Performance degradation when GPU io and compute are parallel

miyano · February 23, 2020, 1:45pm

I am using distributeddataparallel for multi-GPU training using pytorch, and a process uses one GPU.
When I follow the normal formular in pytorch, the inference time is OK, like this.

x,y = next(train_loader)
x = x.cuda(rank)
y = y.cuda(rank)
t0 = time.time()
y1 = model(x)
torch.cuda.synchronize()
inference_time = time.time()-t0

But when I get the data from another thread, which always read data from train_loader and input it to a queue. The code is as following.

args.data_queue=queue.Queue()
def load_data_queue(rank, dataloader, args):
    n = 0
    while True:
        try:
            x,y = next(dataloader)
            x = x.cuda(rank)
            y = y.cuda(rank)
            args.data_queue.put([feature, label])
        except StopIteration:
            print('load queue quits normally')
            return
...
t = threading.Thread(target=load_data_queue, args=(
        rank, train_loader, args), daemon=True)
t.start()
...
x,y = args.data_queue.get()
t0 = time.time()
y1 = model(x)
#torch.cuda.synchronize()
inference_time = time.time()-t0

The inference_time will increase a lot.
To my understanding, GPU i/o should not influence GPU compute. What is causing this phenomenon？

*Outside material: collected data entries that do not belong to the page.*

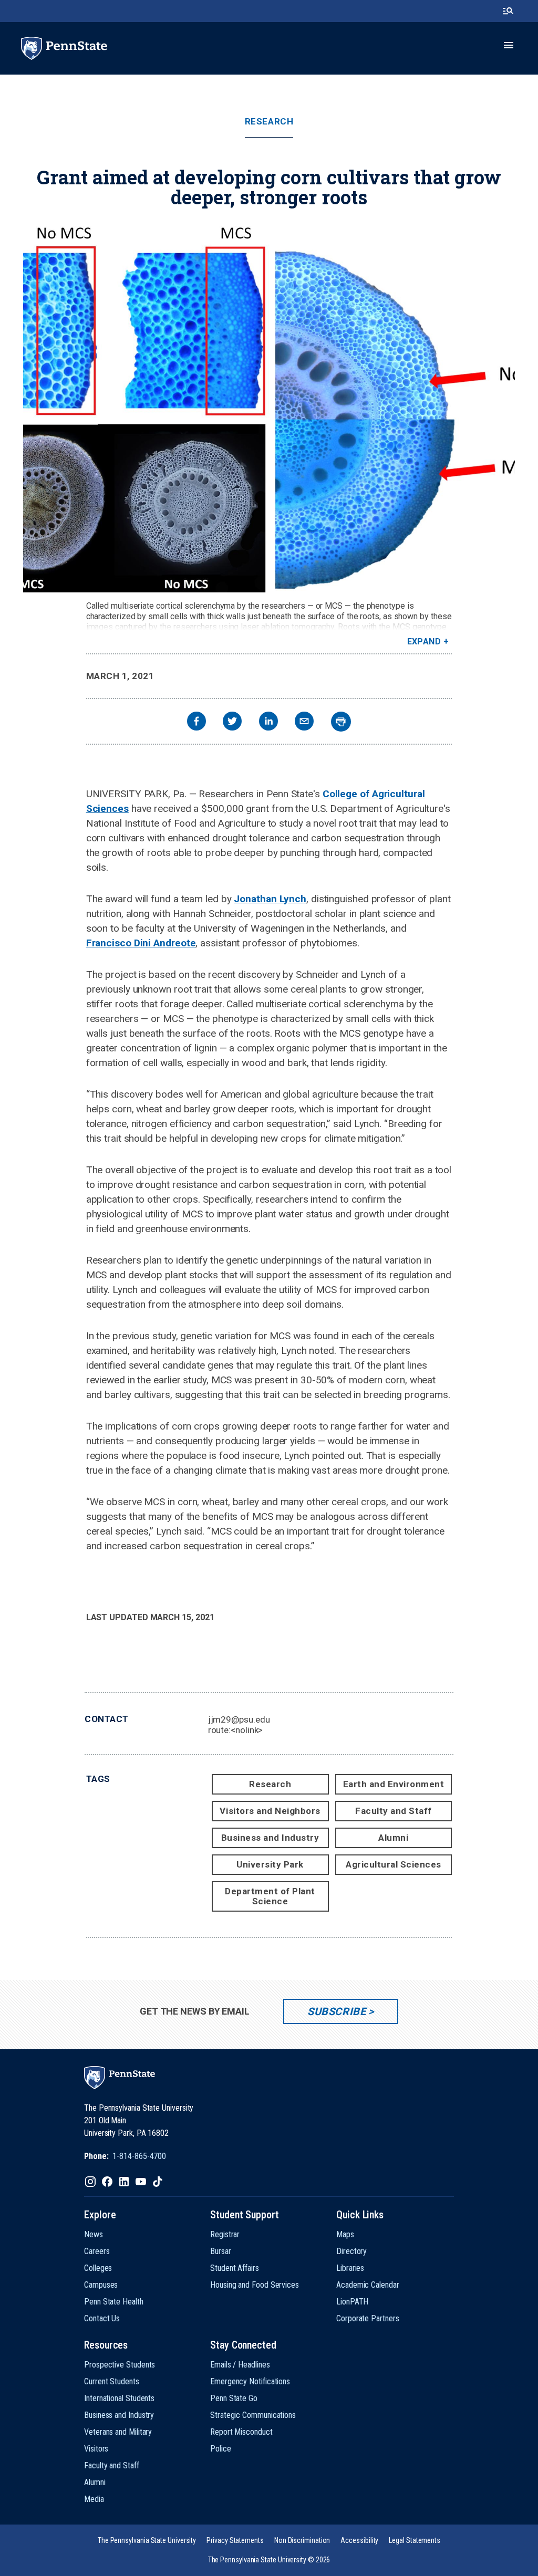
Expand (424, 641)
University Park (270, 1864)
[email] (304, 722)
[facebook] (196, 722)
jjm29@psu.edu (239, 1719)
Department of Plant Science (270, 1896)
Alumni (393, 1837)
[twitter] (232, 722)
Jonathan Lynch (270, 899)
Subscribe (336, 2011)
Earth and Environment (393, 1784)
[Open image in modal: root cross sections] (269, 408)
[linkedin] (268, 722)
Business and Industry (270, 1837)
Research (269, 122)
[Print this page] (341, 722)
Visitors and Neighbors (270, 1811)
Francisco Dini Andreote (141, 943)
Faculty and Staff (393, 1811)
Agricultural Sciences (393, 1864)
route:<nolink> (235, 1730)
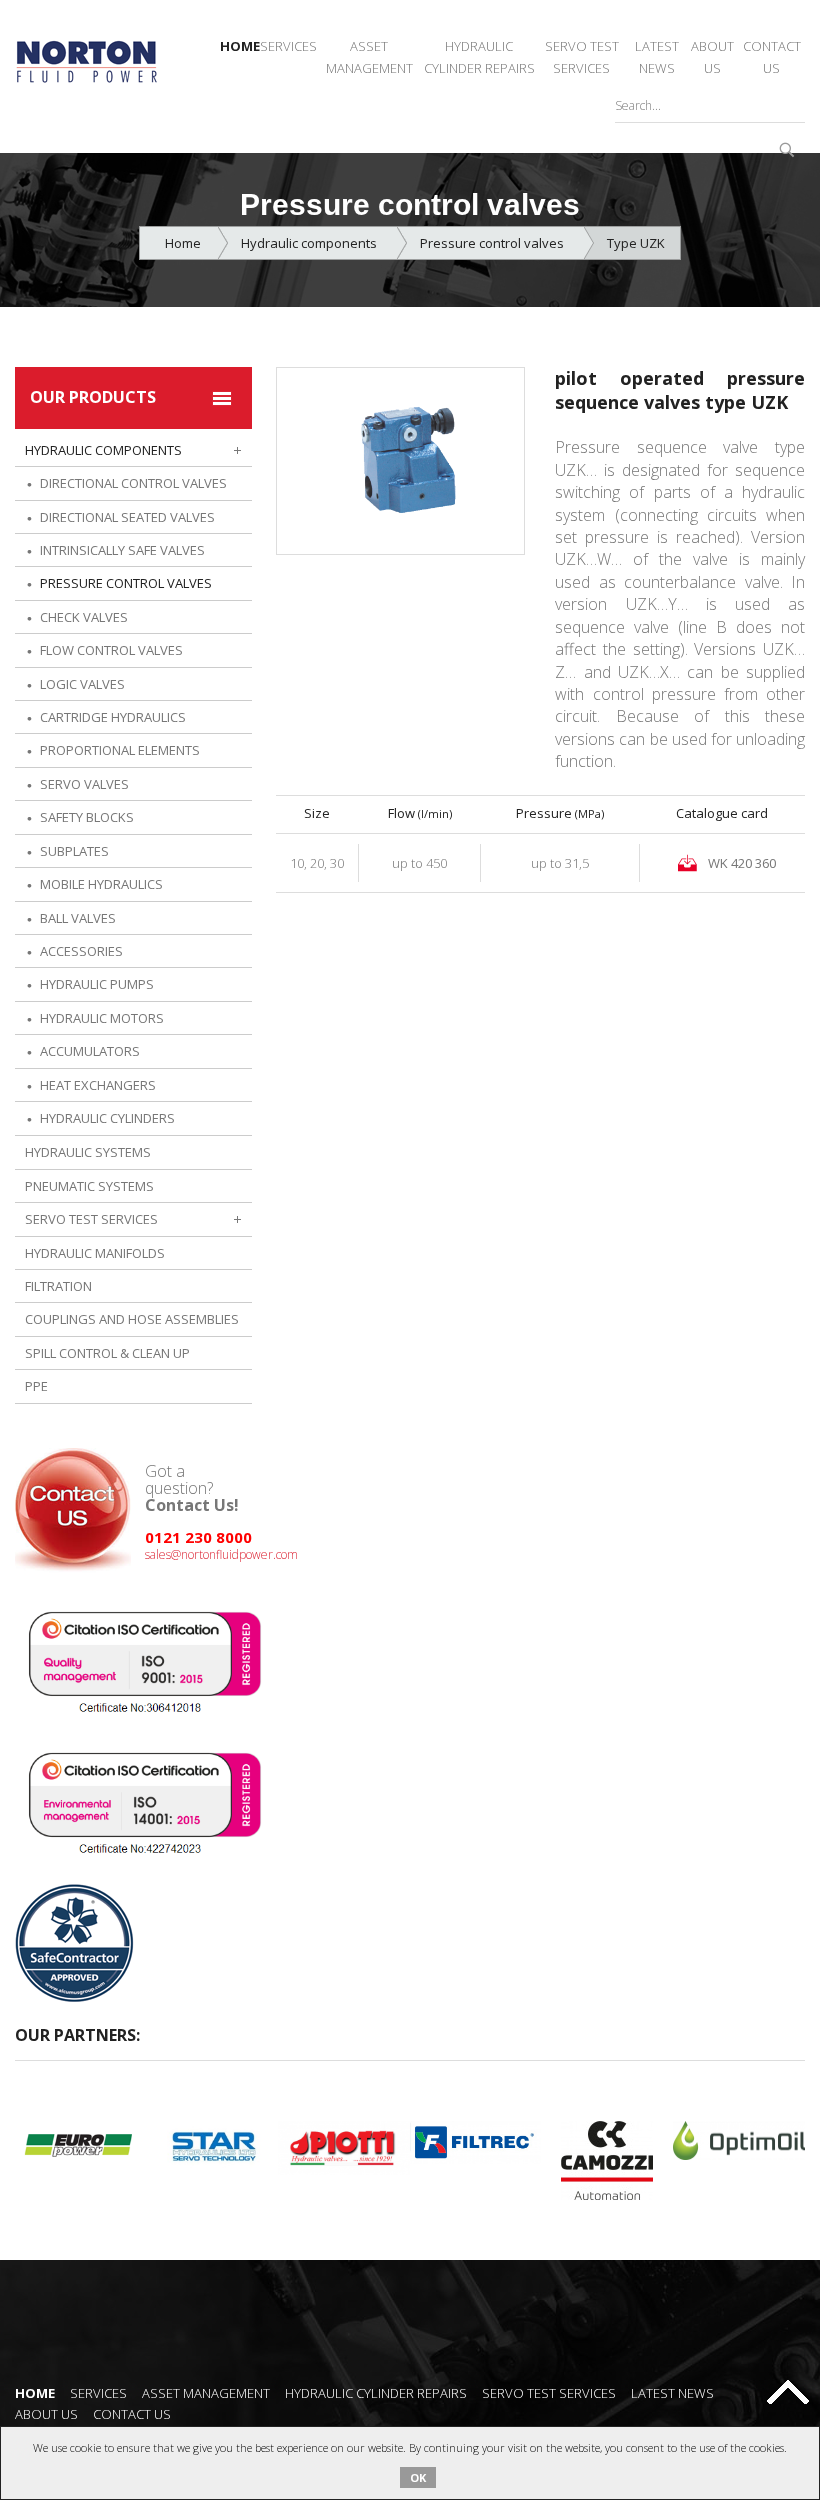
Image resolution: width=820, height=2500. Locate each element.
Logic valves (82, 684)
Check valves (84, 617)
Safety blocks (87, 817)
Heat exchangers (98, 1085)
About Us (712, 57)
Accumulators (90, 1051)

ptrblck · February 24, 2020, 2:55am

You might run into the GIL in Python.
Wouldn’t the first DDP approach work or what are the shortcomings you are facing that need the second approach?

miyano · February 24, 2020, 8:59am

Thank you for your reply. We are doing some research which acquires GPU i/o and compute to run in parallel. And when we validated our idea, we observed this problem.

miyano · March 2, 2020, 10:59am

Thanks！I change thread parallel to process parallel，and the train performance becomes normal.